How can we balance speed with other factors?
It’s notable that even big companies are leaping to mass manufacturing of products for the Covid-19 era. Apple, for instance, began making 1 million plastic face shields before any consumer testing. Right in the assembly instructions, there is fine print stating that the “device has not been tested or qualified to prevent or reduce infection, and does not provide particulate filtration,” as Dezeen points out.
The history of industrial design is dotted with cautionary tales about manufacturers who compromised testing phase for speed, RISD’s Cardini notes. One explosive example is the Ford Pinto. In the late 1960s, the auto manufacturer rushed through the development of the car to compete with Japanese auto makers. Engineers erred in putting the gas tank too close to engine, which caused the car to explode in rear-end collisions. It’s the “best example of what happens when poor engineering meets corporate negligence,” according to Popular Mechanics.

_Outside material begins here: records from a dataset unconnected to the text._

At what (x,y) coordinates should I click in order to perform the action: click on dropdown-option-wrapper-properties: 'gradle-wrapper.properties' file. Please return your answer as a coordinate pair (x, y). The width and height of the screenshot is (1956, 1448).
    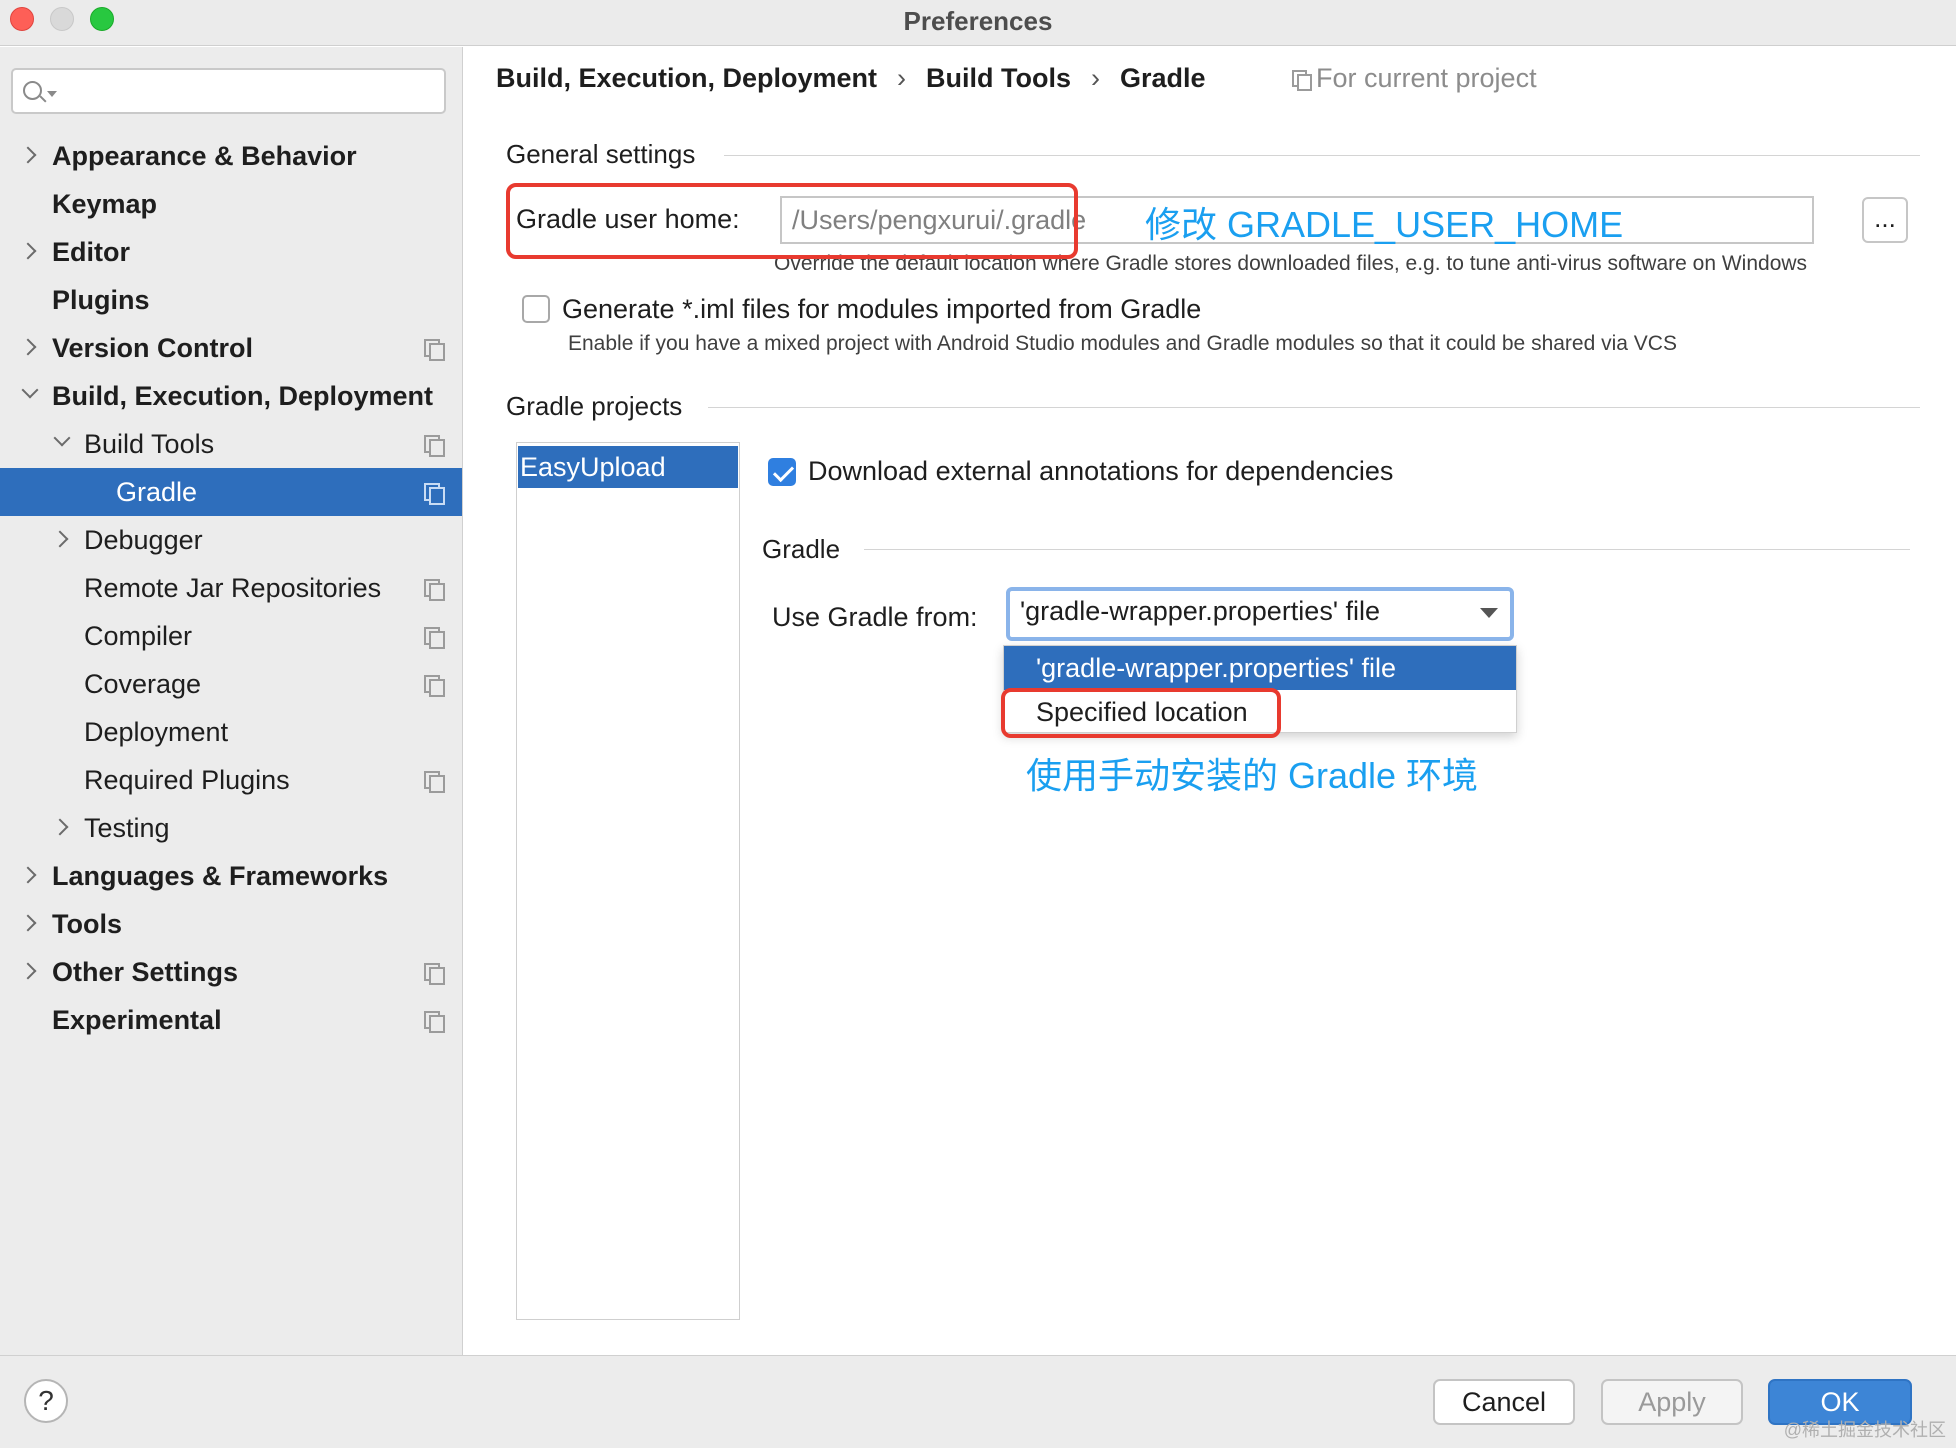
    Looking at the image, I should click on (1260, 668).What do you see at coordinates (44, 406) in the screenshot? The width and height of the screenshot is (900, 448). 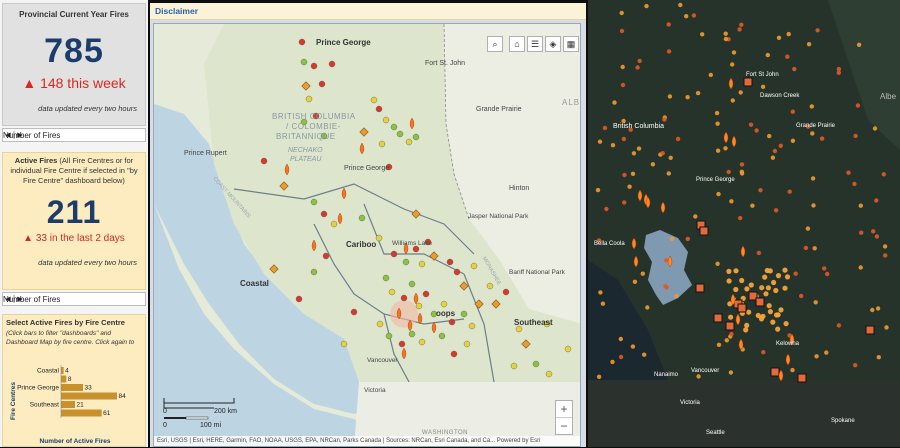 I see `category-label: Southeast` at bounding box center [44, 406].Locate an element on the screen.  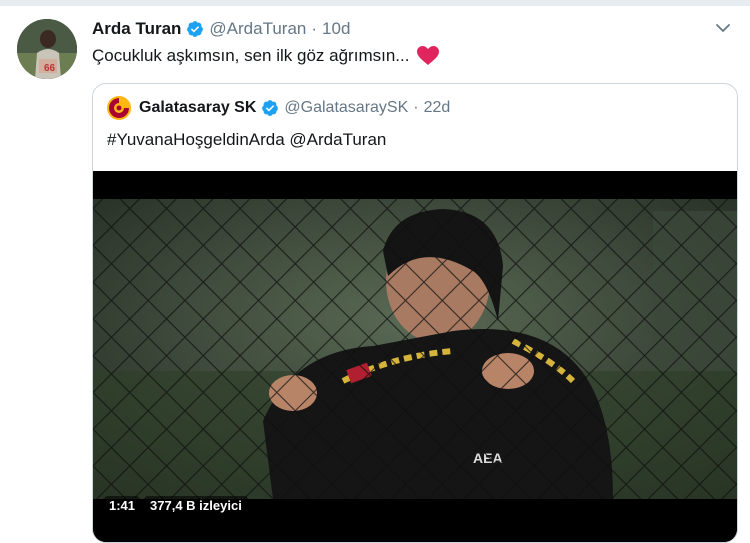
quote-author-name: Galatasaray SK is located at coordinates (198, 108).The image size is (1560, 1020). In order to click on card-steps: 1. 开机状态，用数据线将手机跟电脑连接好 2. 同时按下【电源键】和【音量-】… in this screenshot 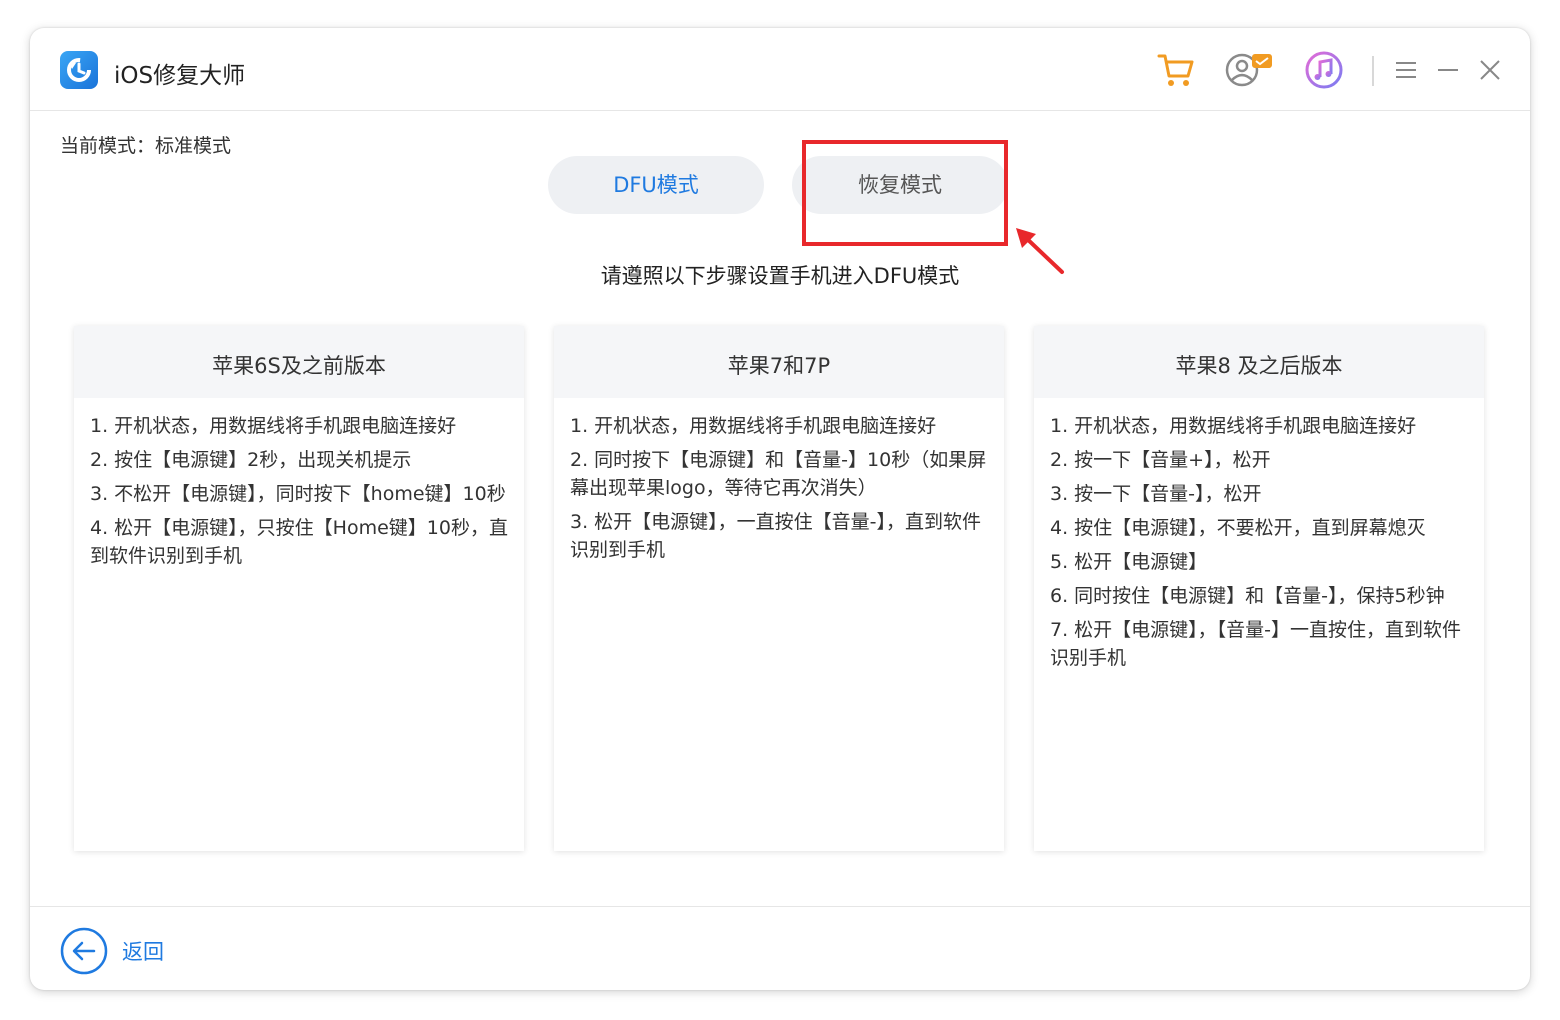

A more recent example are office phone booths in open-plan offices. Last year, WeWork recalled thousands of units after elevated levels of formaldehyde were reported. Used in glues, formaldehyde is a substance linked to respiratory issues and cancers.
There is an oft-repeated industrial axiom that Cardini rejects: “fail fast, fail often.” Common among Silicon Valley startups, the principle involves making, and at times releasing, crappy first drafts into the world. “You are essentially asking people to be guinea pigs,” Cardini argues. “You are skipping safety prototyping and just hope that they’ll tell you what is wrong about the product. That’s dangerous.”
The Austrian designer Victor Papanek said that “there are professions more harmful than industrial design, but only a few,” Cardini notes, citing the opening passage of Papanek’s seminal 1971 book Design for the Real World.
Cardini, who has researched DIY culture, says the hands-on lessons in industrial design will foster greater appreciation for the technical details of making. “There will be better understanding of the products they buy, and a better understanding of how difficult it is to make the details work,” he explains. Even the act of following a sewing template for face masks will render lessons in material design. “Creativity is way more than a manual, it’s way more than a methodology,” he says.
But to learn industrial design’s most important lesson, one must also grapple with its myriad ethical concerns that help or harm the user and the planet. For one, there’s the sustainability aspect. “Any serious, responsible designer does a product life-cycle assessment,” explains Cardini. “What material are those masks are made of? Where they will end up being at the end of their cycle? We need to see products in a more holistic way.”